於汝之GitLab CI流程中,引閣中密鑰,勿硬碼於變數。
全景图 — 所有服务运行
VM_IP=$(hostname -I | awk '{print $1}')
echo "=== Your Home Lab ==="
echo "MLflow : http://$VM_IP:30500"
echo "Minio : http://$VM_IP:30901"
echo "Grafana : http://$VM_IP:30300 (admin/admin123)"
echo "Vault : http://$VM_IP:30820 (token: root)"

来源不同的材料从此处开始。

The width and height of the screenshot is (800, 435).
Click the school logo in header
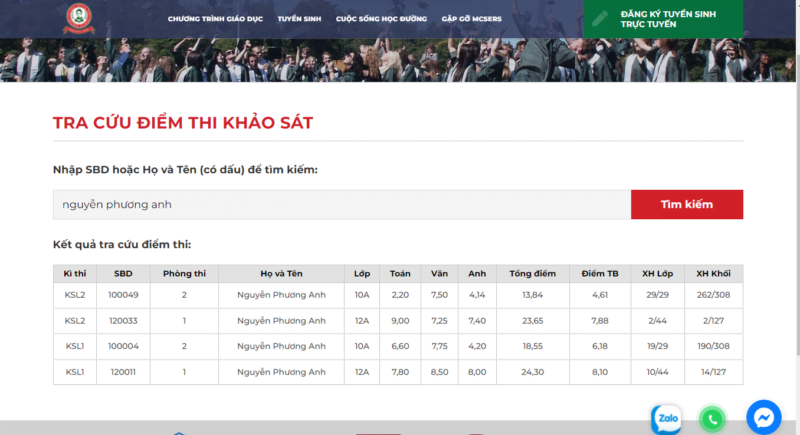pyautogui.click(x=77, y=18)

echo "Ollama : http://$VM_IP:31434"
所得之训
1. Bitnami Helm 图表因镜像标签而崩坏
勿用bitnami/minio—此引未成之像。用之。quay.io/minio/minio:latest直也。
二、常设 Kubernetes 资源之限于共用之虚拟机
无限则一贪欲之 Pod(尔其 Ollama 是也)将使众皆 OOMKill。常设 limits.memory 是务也.
三、内存之筹谋重于所思
于三十二吉字节之机,Windows 自身耗约二十吉字节。所余十二吉字节供尔之虚拟机。慎量之——十吉字节于虚拟机,乃切合实际之至善也。
四、GitLab SaaS > 家用实验室自托管
自托管GitLab CE需6GB以上内存方得闲置。GitLab.com免费版予无限私有仓库,400分钟CI/CD/月,及容器注册中心。用之。
五、CPU上LLM宜小始
无GPU勿用Mistral 7B于CPU。llama3.2:1b 之能,出人意料,适于 RAG 之试,仅用 1.3 GB。需力更盛,则后加 GPU 之透。
6. 用 winget 而非 choco 于 Windows 之 Multipass。
Chocolatey 之 Multipass 包,用安装者,于近年 Windows 之构,辄败。winget install Canonical.Multipass 每试必效。
何以继之
Kubeflow Pipelines
- — 于K8s上,善调机器学习之管 OpenTelemetry Collector
- — 统一踪迹、度数、日志之导 Datadog集成
- — 尽送云上之可察 Terraform IaC
-
— 替换所有
kubectl apply为适当的基础设施即代码 - RAG 流程 — Qdrant + LangChain + Ollama 端到端
快速参考
# VM management (Windows PowerShell)
multipass list # list VMs
multipass shell vm-k3s # enter VM
multipass suspend vm-k3s # pause (saves RAM)
multipass start vm-k3s # resume
# Inside the VM
kubectl get pods -A # all pods
kubectl top pods -A # RAM/CPU usage
free -mh # available RAM
watch kubectl get pods -A # live monitoring
资源
此乃以咖啡与kubectl describe pod调试之功所建。若遇未及详述之困,但留言相询,吾乐于助之.
若此助尔省时,留一❤️——此亦助他人得见之。